Probably, but it depends. Of all the shots played in golf, putting is the most unique player to player. If you watch a tour event on TV, you will notice numerous different putting styles and putter lengths.
Michelle Wie’s “tabletop” putting style received a lot of attention a couple of years ago and Robert Garrigus has used a short putter on tour for a couple years. When I say short, I mean 28 inches!
If you truly want to see great players using different putter styles and lengths, check out the Champions Tour. It will be hard for you to find two players that putt the same way. From Scott McCarron to Bernard Langer, they have all figured out different ways to get the ball into the hole.
I wouldn’t recommend watching Vijay Singh putt right now – it is a bit frightening. Trying different putting styles is great, but there is a lot going on with Vijay’s stroke right now.
How Do You Know What Putter is Best for You?
Finding the best putter for you can be a bit of a journey, but there is a shortcut. More and more companies are offering putter fittings.
Amateur golfers pay hundreds of dollars to get fit for drivers and irons but often skip the putter. Not only will you ensure the length of your putter is correct, but a professional fitter will also consider key components like Offset, Loft, Lie Angle, Weight and Grip Size.
They will incorporate your height, stroke type, and level of play. Do you think professional golfers buy putters off the rack? Putter fitting is relatively inexpensive and will give you the peace of mind that you have optimized this critical scoring club.
If you prefer to figure it out yourself or don’t want to spend the money to get fitted, here are some things to consider…
There is No Wrong Answer
putting is about you being comfortable over the ball and hitting consistent putts. If that means you like a 38-inch putter or a 30-inch putter, go with it.
No one is going to make fun of your putter as you take a few dollars from them after the round. It probably makes sense to start with something between 33” & 35” but go with what allows you to comfortably roll the ball.
While putters come in all shapes and sizes, the first decision to make – do you like a mallet or blade-style putter? Not sure, try them out on the practice green or even the course.

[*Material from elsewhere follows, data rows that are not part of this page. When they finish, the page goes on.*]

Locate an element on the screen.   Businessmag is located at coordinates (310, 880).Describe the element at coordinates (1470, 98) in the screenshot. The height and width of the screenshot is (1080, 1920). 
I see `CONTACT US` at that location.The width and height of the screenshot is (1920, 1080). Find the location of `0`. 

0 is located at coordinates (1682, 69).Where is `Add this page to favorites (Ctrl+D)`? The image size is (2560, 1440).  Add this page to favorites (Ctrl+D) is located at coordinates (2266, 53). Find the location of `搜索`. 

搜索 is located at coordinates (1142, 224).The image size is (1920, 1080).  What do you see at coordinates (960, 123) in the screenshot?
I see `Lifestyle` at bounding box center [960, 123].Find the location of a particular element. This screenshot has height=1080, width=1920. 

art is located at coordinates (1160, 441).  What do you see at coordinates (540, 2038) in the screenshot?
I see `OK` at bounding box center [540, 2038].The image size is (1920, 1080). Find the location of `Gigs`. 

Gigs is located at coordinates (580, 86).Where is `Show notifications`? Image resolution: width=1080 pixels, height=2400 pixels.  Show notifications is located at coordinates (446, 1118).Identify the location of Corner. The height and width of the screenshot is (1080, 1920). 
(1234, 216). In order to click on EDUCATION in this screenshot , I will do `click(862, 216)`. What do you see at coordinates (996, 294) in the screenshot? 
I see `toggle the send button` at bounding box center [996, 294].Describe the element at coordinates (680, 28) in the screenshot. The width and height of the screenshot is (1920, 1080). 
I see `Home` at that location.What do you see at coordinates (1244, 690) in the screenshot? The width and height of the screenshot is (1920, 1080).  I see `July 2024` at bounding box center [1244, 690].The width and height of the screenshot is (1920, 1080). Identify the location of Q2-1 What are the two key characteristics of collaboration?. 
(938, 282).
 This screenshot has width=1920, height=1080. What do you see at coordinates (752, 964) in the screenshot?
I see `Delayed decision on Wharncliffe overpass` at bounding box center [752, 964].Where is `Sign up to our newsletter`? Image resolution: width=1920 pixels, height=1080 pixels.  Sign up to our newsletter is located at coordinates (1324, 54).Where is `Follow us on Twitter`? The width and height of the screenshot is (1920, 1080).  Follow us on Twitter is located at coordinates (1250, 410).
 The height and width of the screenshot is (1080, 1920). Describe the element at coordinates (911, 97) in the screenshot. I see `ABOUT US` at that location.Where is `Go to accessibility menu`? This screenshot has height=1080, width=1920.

Don’t focus on how many putts you make, but how many good/solid putts you hit. How often do you hit your line? How is your speed control?
Tinker / Trial-n-Error
Putting is more of an art than a science. Jack Nicklaus won the 1986 Masters with an odd stance and a strange, large putter that no one had seen before and no one has really used since.
Start with the standard – if you are 6 feet tall and prefer a mallet putter, try a 34-inch mallet and go from there.
When you are in your natural putting stance, does the putter lie flat on the ground or is the heal or toe in the air? This can be a quick indicator that your putter is the wrong length.
Be creative. Don’t be afraid to try different length putters or styles. Look to other players for different ideas, grips, lengths, etc.
Many tour pros own a few different putters and will make a change based on green conditions or needing a mental re-set. In recent years, even Tiger Woods has gone away from his blade putter and played several tournaments with a mallet.
When explaining why he was trying the mallet, Tiger talked about needing a change to reduce frustration and see some putts go in the hole and this was his solution in solving how to measure putter length that ultimately worked for him.
Other Factors to Take into Consideration
While it is not the only important component of your putter, length is an easy one to check. If you struggle on the greens and are using a putter that is two inches too long, it may be time to try something new.
One thing to keep in mind is that putters are weighted based on their length, so you can undermine the design if you simply cut a 35-inch putter down to 33”. You are better off finding a putter that was built to be the length you desire.